--- START OF Input rows ---
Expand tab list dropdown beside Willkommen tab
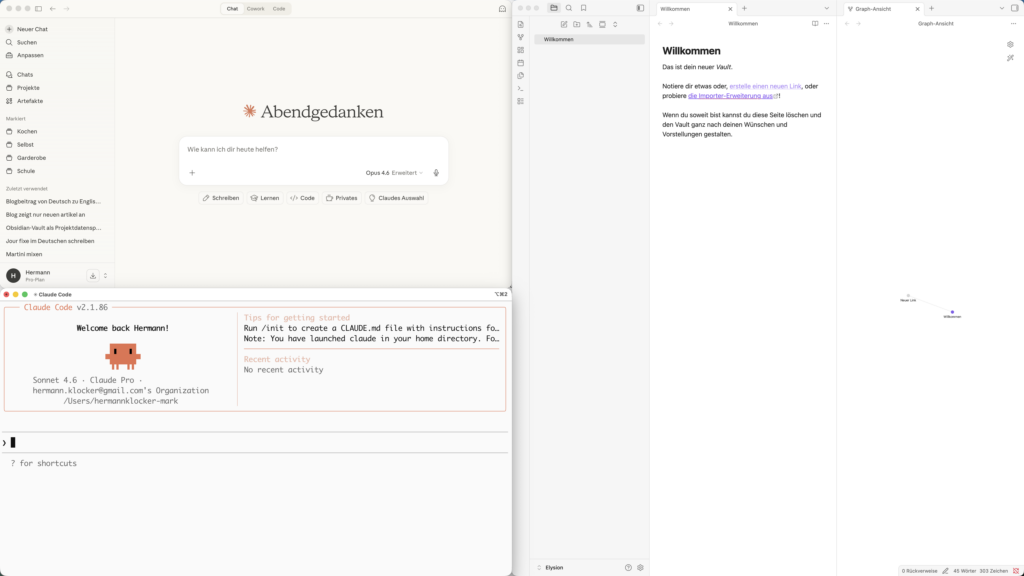Viewport: 1024px width, 576px height. coord(825,8)
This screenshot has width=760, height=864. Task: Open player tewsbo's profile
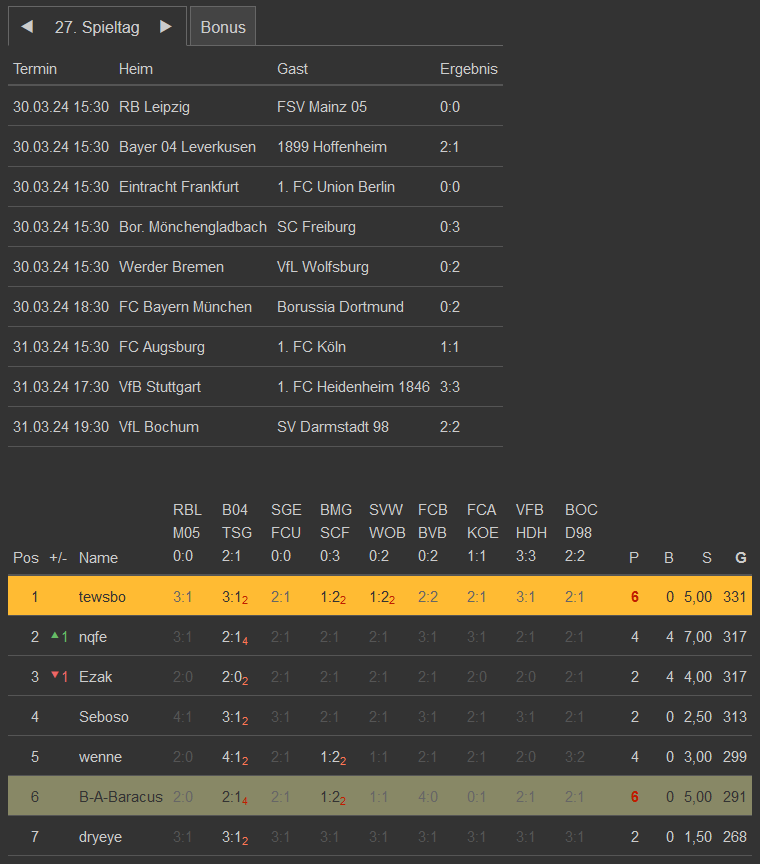coord(103,597)
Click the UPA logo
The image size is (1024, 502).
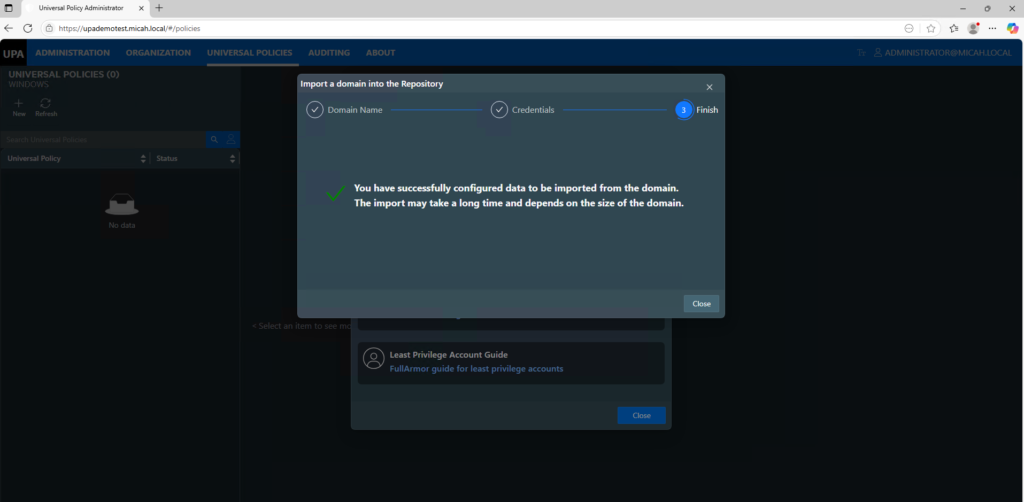pyautogui.click(x=14, y=53)
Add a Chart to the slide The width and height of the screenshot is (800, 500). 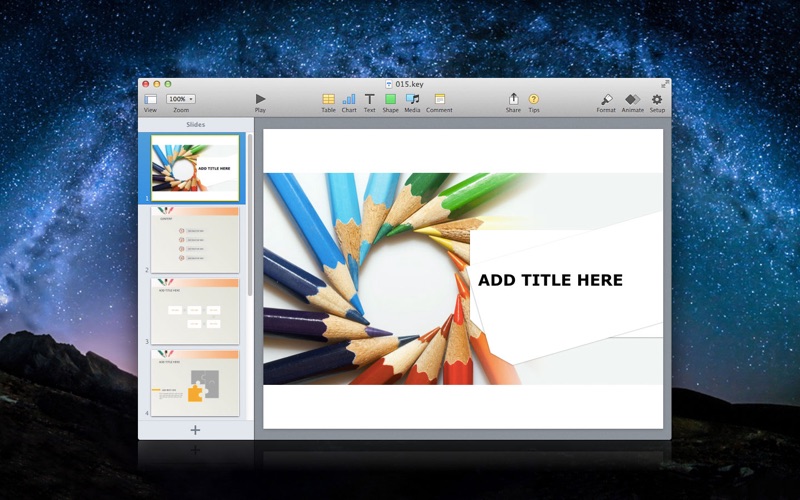point(349,100)
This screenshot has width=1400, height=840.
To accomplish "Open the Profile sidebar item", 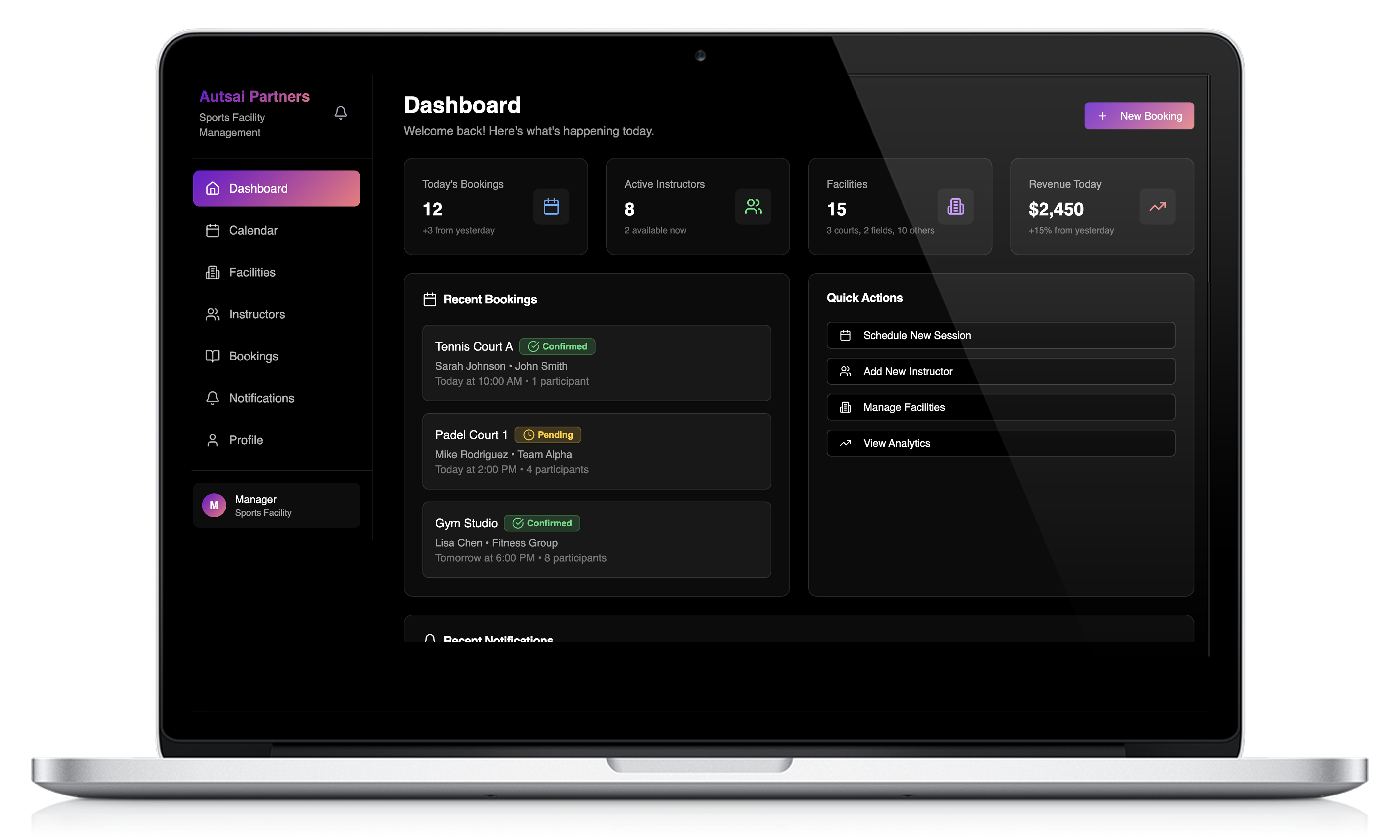I will pos(245,440).
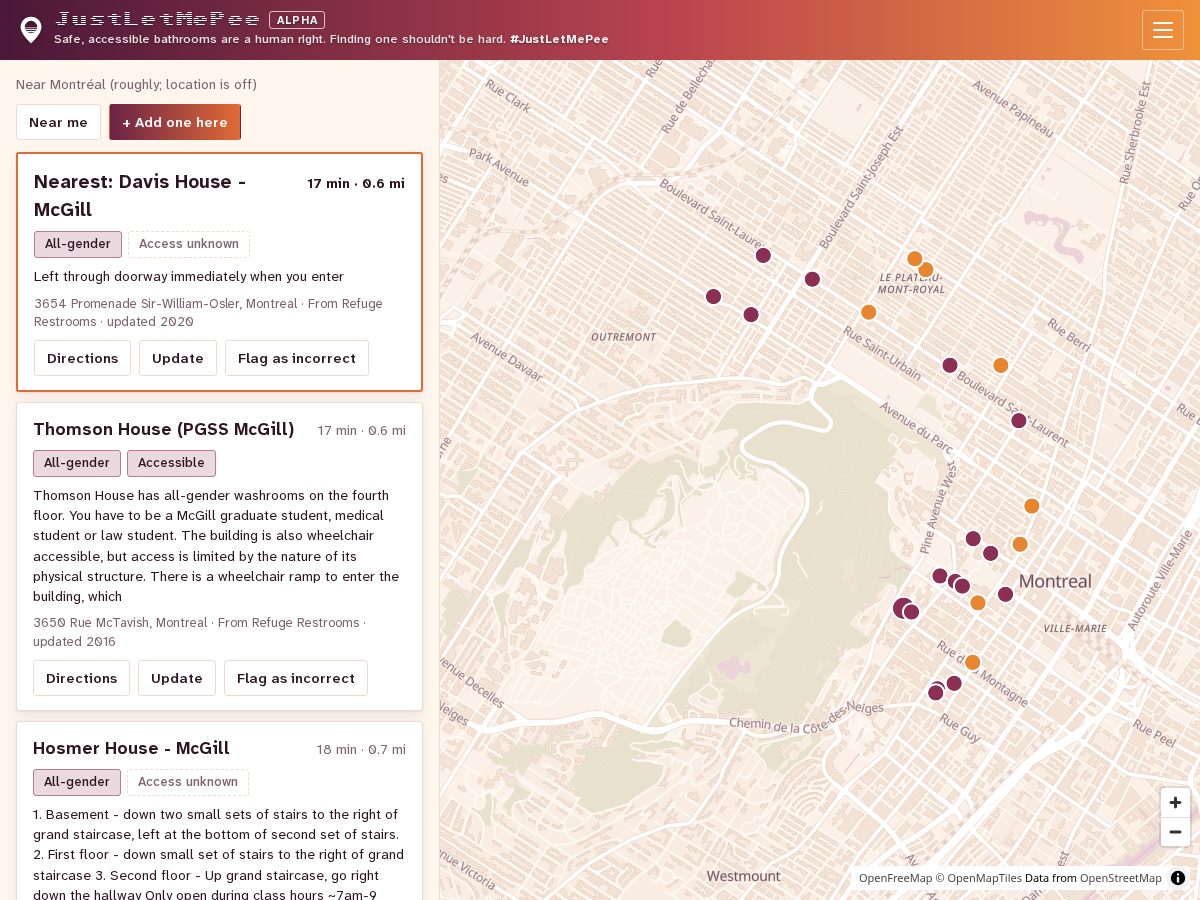This screenshot has height=900, width=1200.
Task: Toggle map attribution info icon
Action: coord(1178,878)
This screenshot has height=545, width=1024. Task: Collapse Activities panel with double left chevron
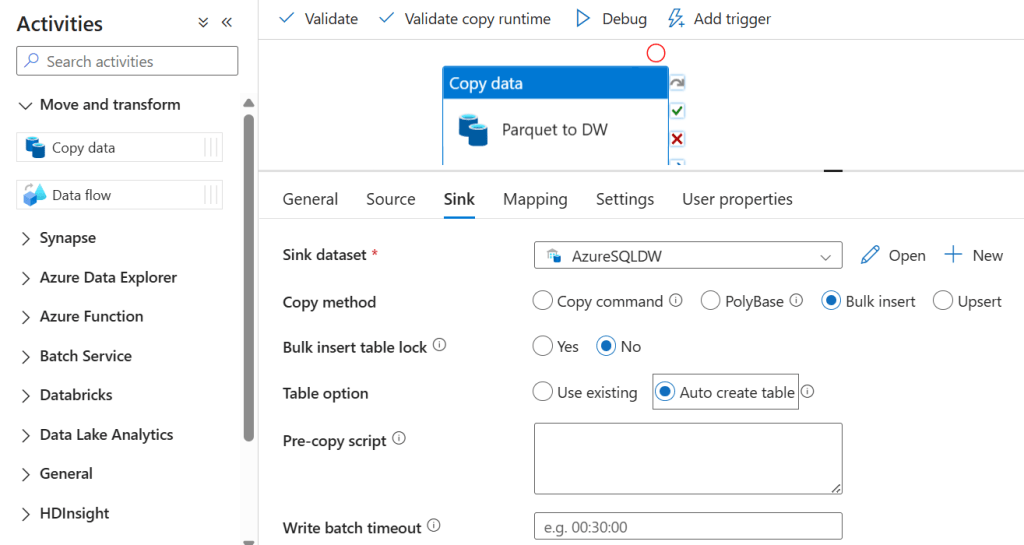tap(226, 22)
--- END OF Input rows ---
**Direction**
Can you recast the part of the listing that opens with the line containing "This screenshot has height=545, width=1024." and runs to the end of the listing, that line included, as a numbered list with no blank lines and the pictures left out?

**Correct output**
1. This screenshot has height=545, width=1024. Task: Collapse Activities panel with double left chevron
2. tap(226, 22)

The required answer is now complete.